Lett paused to look around. He didn’t know why he needed to, but his leg told him to. “Lansdale,” he said.
She stared, blank-faced.
“You don’t know him?”
She shook her head, her eyes darting.
That surprised Lett enough to make him take another drink. He told her about Lansdale, what he looked like. He didn’t have to tell her that she probably would know him in due time. He had been getting the feeling that Lansdale touched everything here eventually. “Well, he was on the boat, but I don’t know if it was just for a meeting or what. He might’ve been on board longer. He’d been gone at least a week.”
“Okay, okay,” Kanani said. She sipped the rum.
“I’m not in on anything,” Lett said. “Except getting cured.”
“I know. I just wanted to feel things out, keep you on your toes.”
He thought of Frankie now and what a thug like that could be doing here even if it was on the other side of the island, and the whiff of heat on his skin filled his head, rushing his brain. He sucked down his drink and wanted to kick it out into the trees. Darker thoughts found him and clawed him, and he didn’t know what hole they had crawled up from.
“My shot,” he barked at her.
“Your what?”
“I need my shot. There’s a syringe.”
“Oh. You need it? Where?”
“Inside. Little pouch.”
She rushed inside to get it for him, and he pressed his back to the chair until she fetched his pouch and returned and opened it and—
“I do it myself,” he barked again. “It’s mine.”

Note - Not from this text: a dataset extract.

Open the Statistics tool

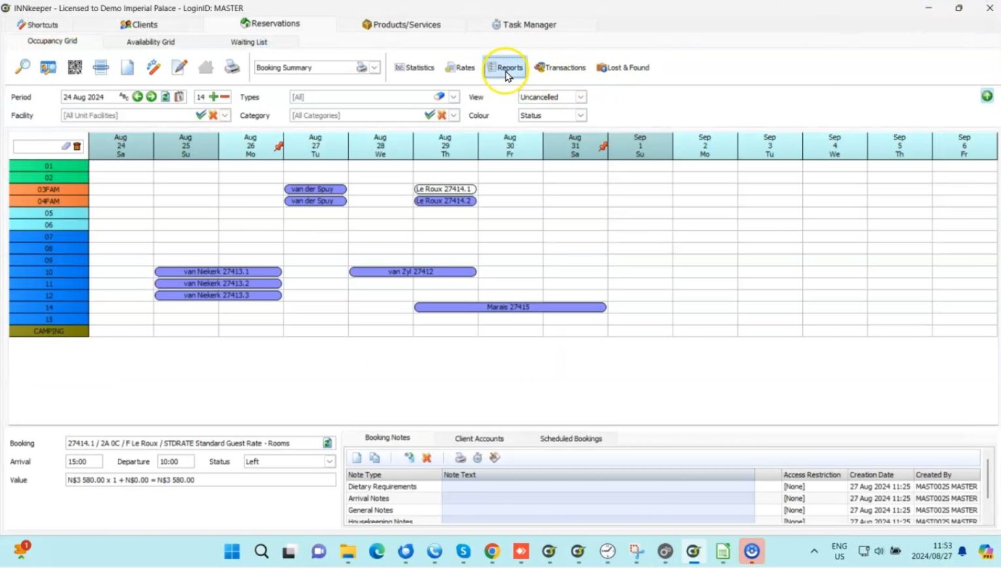click(414, 67)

She backed away, holding up a hand.
He inserted the needle, letting it sting a little, taking a deep breath.
He had his strength back instantly. Clarity. Serenity. He pushed himself out of the chair, drew in a deep fresh breath, and sat down on the steps, letting his hands hang off his knees.
Kanani joined him there.
“I guess I’m not supposed to tell you about this medication they’re giving me, but we go back.” He now realized telling her was a good way to stall, to avoid the subject of gold, of Frankie even, and added a smile that he wanted to wipe off his face immediately. He told her the dose was helping him. She wanted to know what it was, but he couldn’t tell her—they wouldn’t tell him.
“I see,” she said.
“Thanks,” he said.
“Doing better?”
“Yes. I’m okay now. You just got me thinking, is all.”
“You can say that again.”
“Sorry I barked at you.”
“Forget it.”
They sat there a minute. He could feel her eyeing him. She’d gone quiet. Her face had lost some color. She grabbed his wrist.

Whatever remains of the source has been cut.